Unlike tree traversal, graph traversal may require that some vertices be visited more than once, since it is not necessarily known before transitioning to a vertex that it has already been explored. As graphs become more dense, this redundancy becomes more prevalent, causing computation time to increase; as graphs become more sparse, the opposite holds true.
Thus, it is usually necessary to remember which vertices have already been explored by the algorithm, so that vertices are revisited as infrequently as possible (or in the worst case, to prevent the traversal from continuing indefinitely). This may be accomplished by associating each vertex of the graph with a "color" or "visitation" state during the traversal, which is then checked and updated as the algorithm visits each vertex. If the vertex has already been visited, it is ignored and the path is pursued no further; otherwise, the algorithm checks/updates the vertex and continues down its current path.
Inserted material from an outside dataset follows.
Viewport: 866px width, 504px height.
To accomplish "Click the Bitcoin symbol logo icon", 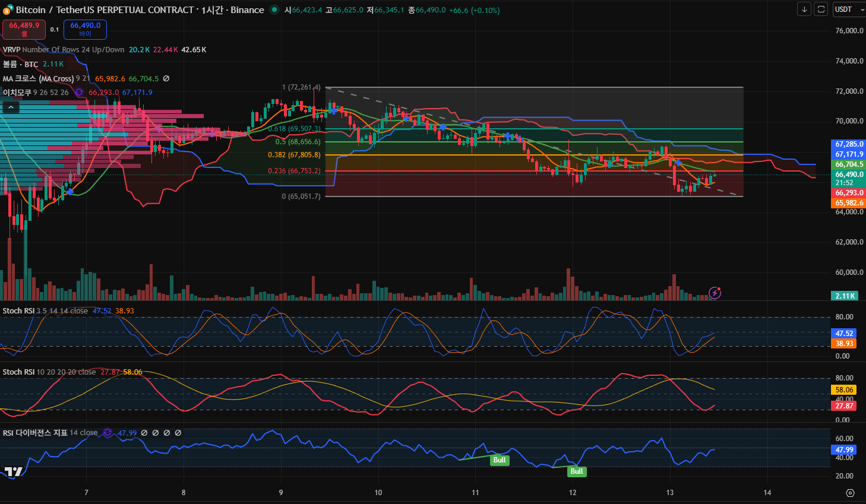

Several special cases of graphs imply the visitation of other vertices in their structure, and thus do not require that visitation be explicitly recorded during the traversal. An important example of this is a tree: during a traversal it may be assumed that all "ancestor" vertices of the current vertex (and others depending on the algorithm) have already been visited. Both the depth-first and breadth-first graph searches are adaptations of tree-based algorithms, distinguished primarily by the lack of a structurally determined "root" vertex and the addition of a data structure to record the traversal's visitation state.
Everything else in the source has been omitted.